In physics and chemistry , superfluid 4 He is used in spectroscopy . The sample is surrounded by liquid helium in a cryostat . By pumping out the gaseous helium, the temperature is lowered below the lambda point and the helium becomes superfluid. The temperature depends on the pressure and in practice can be set between 1.1 and 2.1 K by pumping at different levels.

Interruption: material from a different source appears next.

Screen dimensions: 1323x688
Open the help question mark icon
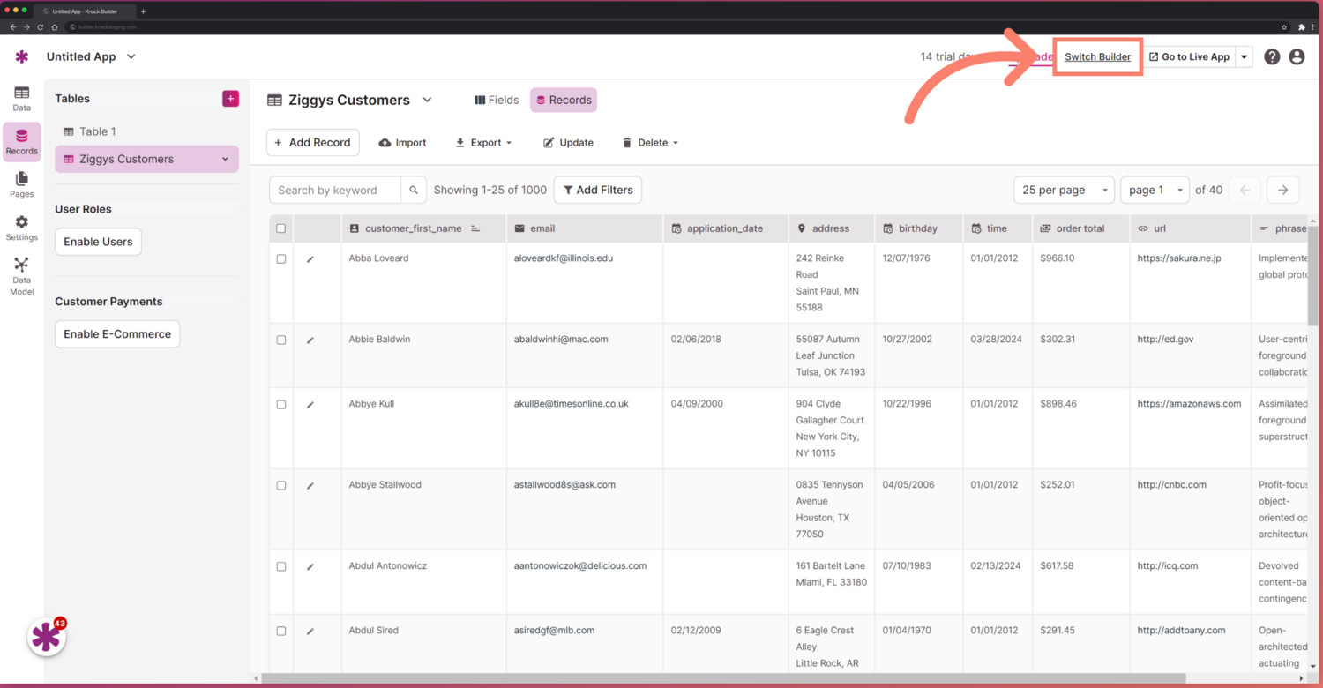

A far more complex technique is called Superfluid Helium Droplet Spectroscopy (SHeDS) or Helium Nano Droplet Isolation (HeNDI) Spectroscopy . The helium droplets used for this are produced in an adiabatic expansion of helium in a vacuum apparatus and have a temperature of only 0.37 K. Molecules or clusters that are dissolved in superfluid 4 He can de facto rotate freely, as if they were in a space vacuum found.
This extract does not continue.